## Start SUPPLIED PASSAGE
Unexpected expensive index scan

From: Jake Nielsen <jake(dot)k(dot)nielsen(at)gmail(dot)com>
To: pgsql-performance(at)postgresql(dot)org
Subject: Unexpected expensive index scan
Date: 2016-09-28 00:02:43
Message-ID: CAP3LSG7iwYS6V555qqjNBvuoi3gsMhTU-nN7PcfxJhHhJVbXRw@mail.gmail.com
Views: Raw Message | Whole Thread | Download mbox | Resend email
Thread:
Lists: pgsql-performance

I've got a query that takes a surprisingly long time to run, and I'm having
a really rough time trying to figure it out.

Before I get started, here are the specifics of the situation:

Here is the table that I'm working with (apologies for spammy indices, I've
been throwing shit at the wall)

Table "public.syncerevent"

Column | Type | Modifiers

--------------+---------+----------------------------------------------------------

id | bigint | not null default
nextval('syncerevent_id_seq'::regclass)

userid | text |

event | text |

eventid | text |

originatorid | text |

propogatorid | text |

kwargs | text |

conflicted | integer |

Indexes:

"syncerevent_pkey" PRIMARY KEY, btree (id)

"syncereventidindex" UNIQUE, btree (eventid)

"anothersyncereventidindex" btree (userid)

"anothersyncereventidindexwithascending" btree (userid, id)

"asdfasdgasdf" btree (userid, id DESC)

"syncereventuseridhashindex" hash (userid)

To provide some context, as per the wiki,
there are 3,290,600 rows in this table.
It gets added to frequently, but never deleted from.
The "kwargs" column often contains mid-size JSON strings (roughly 30K
characters on average)
As of right now, the table has 53 users in it. About 20% of those have a
negligible number of events, but the rest of the users have a fairly even
smattering.

EXPLAIN (ANALYZE, BUFFERS) says:

QUERY PLAN

--------------------------------------------------------------------------------------------------------------------------------------------------------------

Limit (cost=0.43..1218.57 rows=4000 width=615) (actual
time=3352.390..3403.572 rows=4000 loops=1)

Buffers: shared hit=120244 read=160198

-> Index Scan using syncerevent_pkey on syncerevent
(cost=0.43..388147.29 rows=1274560 width=615) (actual
time=3352.386..3383.100 rows=4000 loops=1)

Index Cond: (id > 12468)

Filter: ((propogatorid <>
'"d8130ab9!-66d0!-4f13!-acec!-a9556362f0ad"'::text) AND (conflicted <> 1)
AND (userid = '57dc984f1c87461c0967e228'::text))

Rows Removed by Filter: 1685801

Buffers: shared hit=120244 read=160198

Planning time: 0.833 ms

Execution time: 3407.633 ms

(9 rows)

The postgres verison is: PostgreSQL 9.5.2 on x86_64-pc-linux-gnu, compiled
by gcc (GCC) 4.8.2 20140120 (Red Hat 4.8.2-16), 64-bit

This query has gotten slower over time.

The postgres server is running on a db.m3.medium RDS instance on Amazon.
## End SUPPLIED PASSAGE
## Start PROVIDED MATERIAL
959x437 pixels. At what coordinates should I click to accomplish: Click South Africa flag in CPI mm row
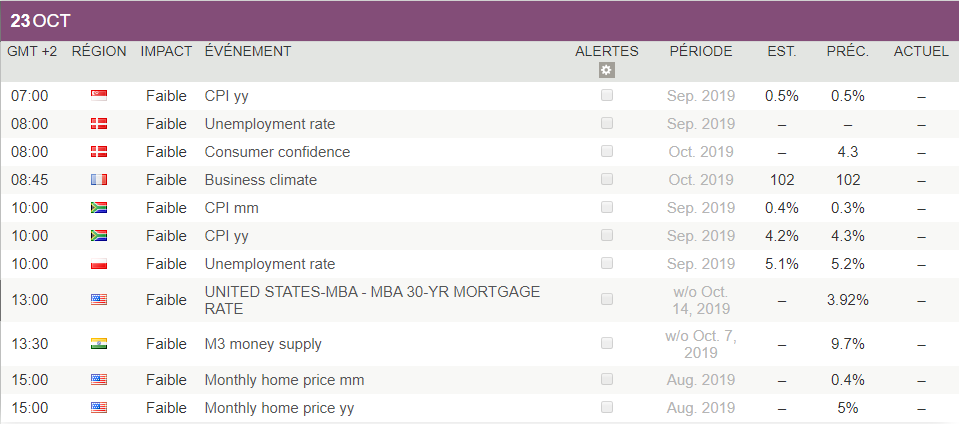99,208
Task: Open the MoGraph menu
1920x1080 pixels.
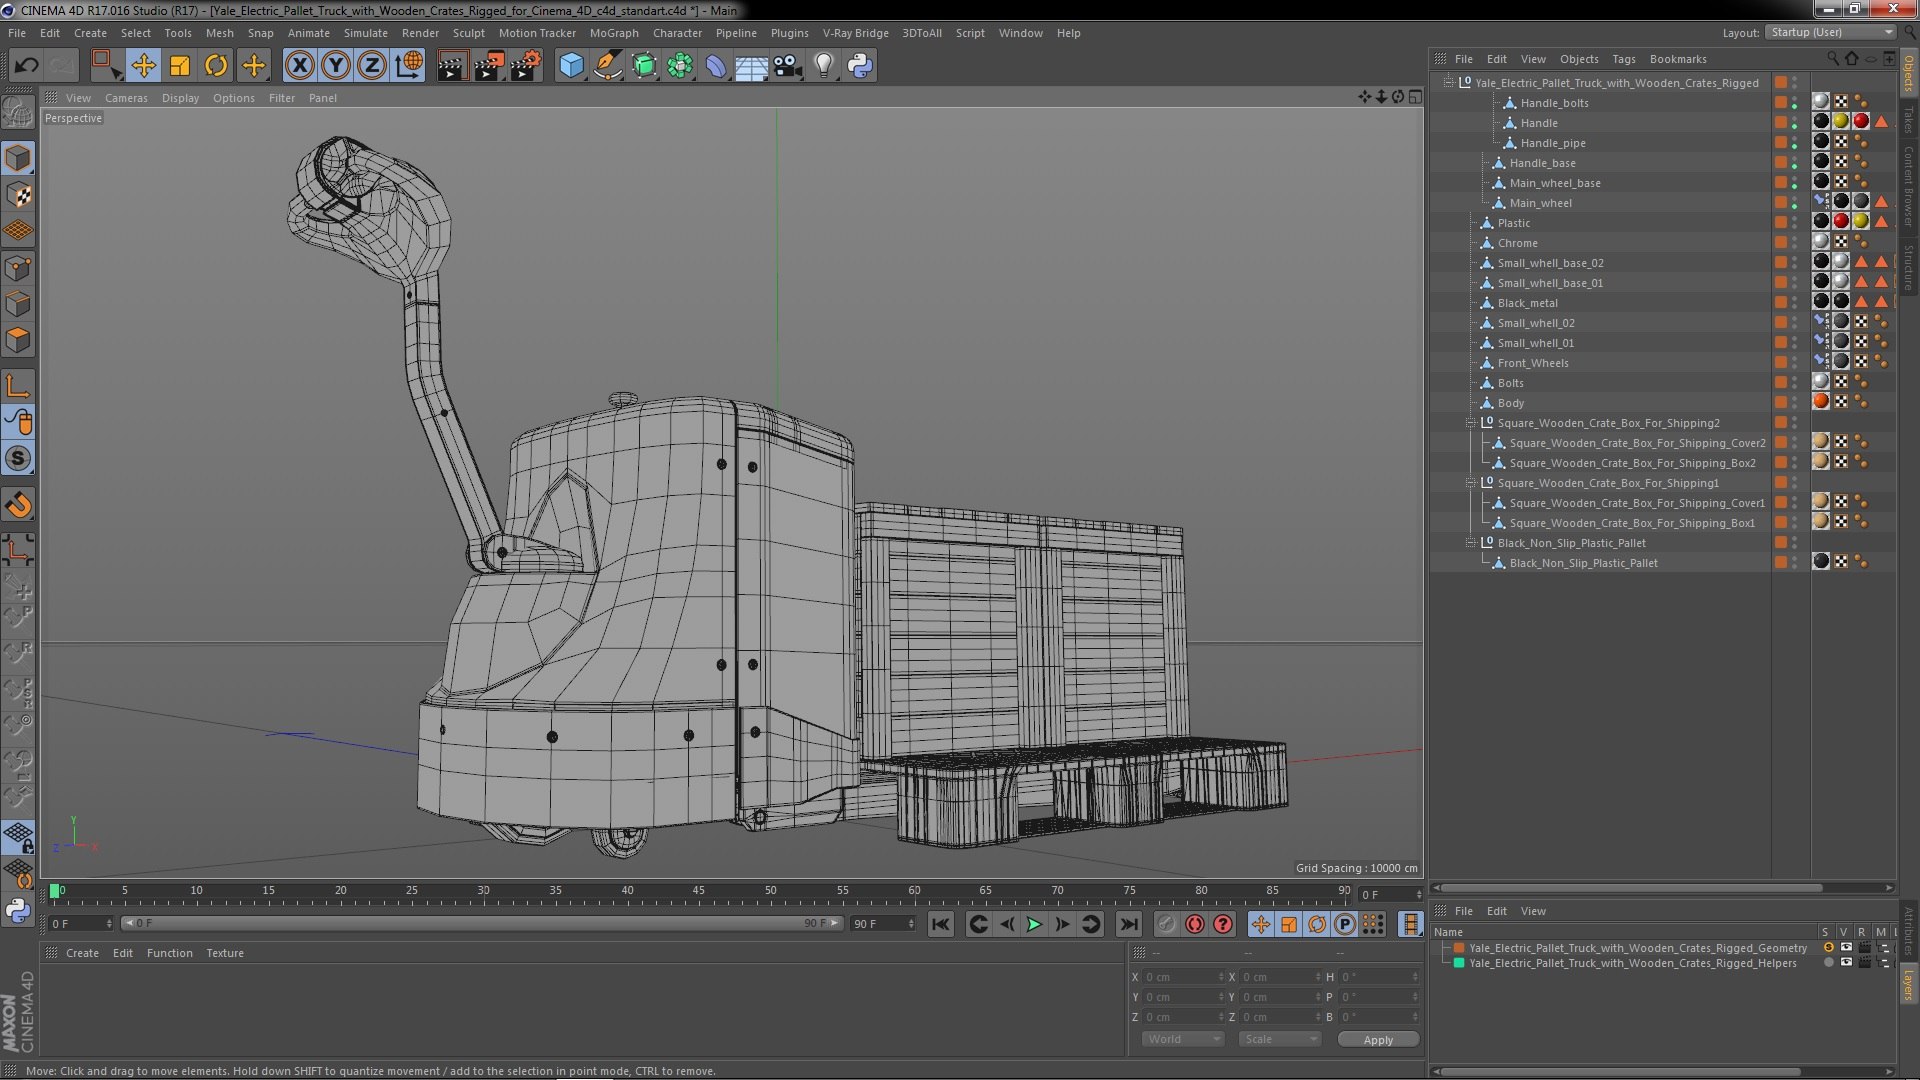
## End PROVIDED MATERIAL
▶ **WORK TO DO**:
1: According to the index scan post, how many rows are in the table?
2: Reproduce the stretch of the index scan post from "-> Index Scan" through "(id > 12468)".
The material is not used for anything here.

▶ **PER-TASK OUTPUTS**:
1: The table has 3,290,600 rows.

2:
-> Index Scan using syncerevent_pkey on syncerevent
(cost=0.43..388147.29 rows=1274560 width=615) (actual
time=3352.386..3383.100 rows=4000 loops=1)

Index Cond: (id > 12468)